In recent years, Companies such as Google, Microsoft and Facebook have all set their sights on Africa. To better serve users with poor Internet access, the authors share how you can organize your Android app’s offline architecture.

Why do I have to think about this?

A great app has a great user experience. Users don’t care about the network, they just see that your app is stuck and uninstall it. So the real challenge is to design a good user experience for these users with poor Internet connectivity.

What should be done?

1. Determine the connection

The authors recommend using Facebook’s Network Connection Class to monitor the Network status of the current application. If you use OkHttp, you can use it in combination with the following code:

public class SamplingInterceptor implements Interceptor { @Override public Response intercept(Chain chain) throws IOException { Request request = chain.request(); DeviceBandwidthSampler.getInstance().startSampling(); Response response = chain.proceed(request); DeviceBandwidthSampler.getInstance().stopSampling(); return response; }}Copy the code

2. Efficient caching

The ability to cache efficiently and reuse previously acquired resources is key to optimizing performance, as you can see here for HTTP caching strategies.

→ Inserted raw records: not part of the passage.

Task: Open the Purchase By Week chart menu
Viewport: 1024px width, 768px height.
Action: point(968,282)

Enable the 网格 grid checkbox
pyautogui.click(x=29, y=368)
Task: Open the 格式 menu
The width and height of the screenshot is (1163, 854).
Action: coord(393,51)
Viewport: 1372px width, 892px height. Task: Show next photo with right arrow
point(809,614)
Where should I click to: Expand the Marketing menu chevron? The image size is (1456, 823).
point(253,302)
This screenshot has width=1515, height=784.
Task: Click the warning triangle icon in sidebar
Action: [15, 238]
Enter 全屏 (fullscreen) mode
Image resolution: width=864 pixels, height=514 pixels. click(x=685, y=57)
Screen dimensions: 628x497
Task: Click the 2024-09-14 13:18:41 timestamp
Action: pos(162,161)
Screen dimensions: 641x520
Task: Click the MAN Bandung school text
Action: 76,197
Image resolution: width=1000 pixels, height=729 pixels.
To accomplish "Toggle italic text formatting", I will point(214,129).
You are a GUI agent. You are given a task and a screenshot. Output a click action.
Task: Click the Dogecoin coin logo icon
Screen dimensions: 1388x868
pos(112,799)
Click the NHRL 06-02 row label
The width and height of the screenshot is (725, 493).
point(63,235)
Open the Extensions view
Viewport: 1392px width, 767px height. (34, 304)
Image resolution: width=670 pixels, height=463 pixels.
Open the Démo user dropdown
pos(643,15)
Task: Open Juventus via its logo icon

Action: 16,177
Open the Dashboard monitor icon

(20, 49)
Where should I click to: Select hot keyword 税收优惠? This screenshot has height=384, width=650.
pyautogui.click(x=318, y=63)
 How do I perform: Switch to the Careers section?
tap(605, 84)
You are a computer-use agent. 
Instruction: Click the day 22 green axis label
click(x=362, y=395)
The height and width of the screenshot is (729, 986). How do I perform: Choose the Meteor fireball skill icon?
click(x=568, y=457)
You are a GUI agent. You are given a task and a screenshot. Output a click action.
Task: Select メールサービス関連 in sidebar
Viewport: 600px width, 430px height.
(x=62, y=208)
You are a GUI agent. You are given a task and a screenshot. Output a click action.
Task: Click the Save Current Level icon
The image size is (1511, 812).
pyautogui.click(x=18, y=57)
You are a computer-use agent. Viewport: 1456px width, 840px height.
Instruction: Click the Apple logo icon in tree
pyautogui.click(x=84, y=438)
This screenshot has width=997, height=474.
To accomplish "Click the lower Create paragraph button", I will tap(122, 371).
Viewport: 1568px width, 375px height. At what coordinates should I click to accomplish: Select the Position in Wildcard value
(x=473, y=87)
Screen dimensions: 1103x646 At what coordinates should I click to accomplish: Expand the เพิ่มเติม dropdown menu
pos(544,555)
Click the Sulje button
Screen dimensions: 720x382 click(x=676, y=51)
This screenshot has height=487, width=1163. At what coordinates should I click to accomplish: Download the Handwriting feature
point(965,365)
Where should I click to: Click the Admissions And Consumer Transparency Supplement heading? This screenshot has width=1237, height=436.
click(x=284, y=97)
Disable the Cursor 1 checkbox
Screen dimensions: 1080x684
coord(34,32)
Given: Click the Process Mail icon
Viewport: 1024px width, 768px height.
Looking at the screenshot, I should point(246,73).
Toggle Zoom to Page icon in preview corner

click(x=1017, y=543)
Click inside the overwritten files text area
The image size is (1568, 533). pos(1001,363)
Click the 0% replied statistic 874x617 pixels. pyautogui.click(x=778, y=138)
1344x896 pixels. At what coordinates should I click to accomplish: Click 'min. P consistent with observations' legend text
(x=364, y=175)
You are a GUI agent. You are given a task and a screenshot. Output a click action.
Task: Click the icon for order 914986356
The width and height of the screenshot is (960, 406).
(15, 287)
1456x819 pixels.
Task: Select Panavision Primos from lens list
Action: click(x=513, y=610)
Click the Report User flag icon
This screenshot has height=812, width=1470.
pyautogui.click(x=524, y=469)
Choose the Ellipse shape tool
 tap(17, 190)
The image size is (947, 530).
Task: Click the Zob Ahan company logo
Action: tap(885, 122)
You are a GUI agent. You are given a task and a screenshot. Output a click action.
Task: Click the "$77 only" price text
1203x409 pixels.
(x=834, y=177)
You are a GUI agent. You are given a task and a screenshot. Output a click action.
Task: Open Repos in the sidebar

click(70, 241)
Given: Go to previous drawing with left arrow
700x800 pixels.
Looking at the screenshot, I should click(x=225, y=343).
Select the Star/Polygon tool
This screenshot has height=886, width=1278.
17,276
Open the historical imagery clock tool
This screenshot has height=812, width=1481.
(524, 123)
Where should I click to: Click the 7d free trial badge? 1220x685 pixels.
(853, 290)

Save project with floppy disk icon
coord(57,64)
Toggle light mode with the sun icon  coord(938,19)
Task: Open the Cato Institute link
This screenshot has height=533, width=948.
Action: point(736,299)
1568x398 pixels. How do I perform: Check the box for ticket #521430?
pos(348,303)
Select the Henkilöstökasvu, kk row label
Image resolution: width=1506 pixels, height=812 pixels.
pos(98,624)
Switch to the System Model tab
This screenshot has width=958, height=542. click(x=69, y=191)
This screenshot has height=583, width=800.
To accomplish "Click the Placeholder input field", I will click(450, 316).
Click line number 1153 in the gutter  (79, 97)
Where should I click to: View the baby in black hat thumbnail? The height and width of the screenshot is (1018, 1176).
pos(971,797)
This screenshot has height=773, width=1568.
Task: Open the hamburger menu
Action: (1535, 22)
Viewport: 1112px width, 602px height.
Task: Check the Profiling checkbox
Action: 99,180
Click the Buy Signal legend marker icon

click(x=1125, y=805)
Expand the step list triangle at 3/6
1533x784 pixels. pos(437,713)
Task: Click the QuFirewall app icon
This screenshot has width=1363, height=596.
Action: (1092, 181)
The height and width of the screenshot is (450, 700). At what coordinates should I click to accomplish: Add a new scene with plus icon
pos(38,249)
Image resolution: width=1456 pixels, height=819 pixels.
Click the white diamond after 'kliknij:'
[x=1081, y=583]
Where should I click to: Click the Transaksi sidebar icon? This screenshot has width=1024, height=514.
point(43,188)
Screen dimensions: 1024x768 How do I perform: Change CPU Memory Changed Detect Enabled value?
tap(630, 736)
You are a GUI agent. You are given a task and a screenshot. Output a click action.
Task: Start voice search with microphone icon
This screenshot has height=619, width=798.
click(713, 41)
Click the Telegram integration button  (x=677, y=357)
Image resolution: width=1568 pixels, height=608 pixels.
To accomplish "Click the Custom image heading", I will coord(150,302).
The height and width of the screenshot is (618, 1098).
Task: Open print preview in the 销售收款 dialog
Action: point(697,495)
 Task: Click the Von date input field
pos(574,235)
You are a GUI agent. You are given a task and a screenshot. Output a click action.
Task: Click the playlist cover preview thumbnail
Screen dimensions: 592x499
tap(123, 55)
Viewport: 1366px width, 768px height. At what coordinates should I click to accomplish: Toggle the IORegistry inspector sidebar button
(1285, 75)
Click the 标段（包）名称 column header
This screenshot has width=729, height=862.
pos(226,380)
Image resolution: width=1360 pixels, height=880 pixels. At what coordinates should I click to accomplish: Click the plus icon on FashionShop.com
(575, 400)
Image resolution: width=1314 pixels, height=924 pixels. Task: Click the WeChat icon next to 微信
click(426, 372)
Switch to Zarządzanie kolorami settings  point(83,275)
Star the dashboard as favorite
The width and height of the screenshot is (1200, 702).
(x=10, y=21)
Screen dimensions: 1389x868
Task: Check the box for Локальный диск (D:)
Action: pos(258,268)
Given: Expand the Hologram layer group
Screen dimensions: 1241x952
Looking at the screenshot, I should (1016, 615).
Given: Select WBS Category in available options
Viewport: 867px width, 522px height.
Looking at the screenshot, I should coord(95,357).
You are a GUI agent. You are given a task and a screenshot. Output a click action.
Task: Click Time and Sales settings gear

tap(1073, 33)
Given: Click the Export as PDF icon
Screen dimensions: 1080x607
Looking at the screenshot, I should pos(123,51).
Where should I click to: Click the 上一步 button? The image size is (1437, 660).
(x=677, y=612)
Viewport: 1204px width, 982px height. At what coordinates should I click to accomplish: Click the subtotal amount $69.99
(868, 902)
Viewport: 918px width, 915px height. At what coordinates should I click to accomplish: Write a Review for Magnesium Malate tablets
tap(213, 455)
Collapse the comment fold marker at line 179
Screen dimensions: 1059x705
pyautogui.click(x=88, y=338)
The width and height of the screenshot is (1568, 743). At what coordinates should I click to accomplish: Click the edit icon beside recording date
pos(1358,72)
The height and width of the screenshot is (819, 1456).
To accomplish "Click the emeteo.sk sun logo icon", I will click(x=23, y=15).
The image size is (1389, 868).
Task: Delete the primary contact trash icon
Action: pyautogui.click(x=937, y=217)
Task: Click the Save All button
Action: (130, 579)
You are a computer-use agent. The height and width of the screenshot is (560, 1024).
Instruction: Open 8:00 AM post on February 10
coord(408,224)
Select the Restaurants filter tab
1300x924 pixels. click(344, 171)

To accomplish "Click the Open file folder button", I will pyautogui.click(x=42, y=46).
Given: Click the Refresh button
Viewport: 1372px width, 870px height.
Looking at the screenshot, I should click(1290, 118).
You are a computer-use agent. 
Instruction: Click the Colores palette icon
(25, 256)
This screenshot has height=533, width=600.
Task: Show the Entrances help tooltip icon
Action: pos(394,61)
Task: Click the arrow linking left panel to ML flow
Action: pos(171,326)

3. Act locally, sync globally

Make the model persistent. When the server has new data, it first updates the Presenter layer and notifies the view of the update. EventBus is recommended. Similarly, when you need to send data to the server, update the data to the Presenter layer and update the interface before uploading it to the server. Do not display a progress bar and wait for the server to respond before updating the interface. If the device is offline, try again after coming back online. Try Evernote’s AndroidJob to simplify task scheduling.

If you don’t already know what a Presenter is, take a look at Google’s Android application architecture blueprint. 🙂

4. Efficient threads

Data interaction requires additional threads, but you want to avoid creating too many threads. There should be separate queues for network and local tasks, and you don’t want pending network tasks to become bottlenecks for local tasks. RxJava is recommended here to help with thread scheduling.


5. Image optimization

Control the image quality to be obtained according to the network condition. It is recommended to use the image compression parameter of RGB_565 by default, and request higher quality images if the network condition permits.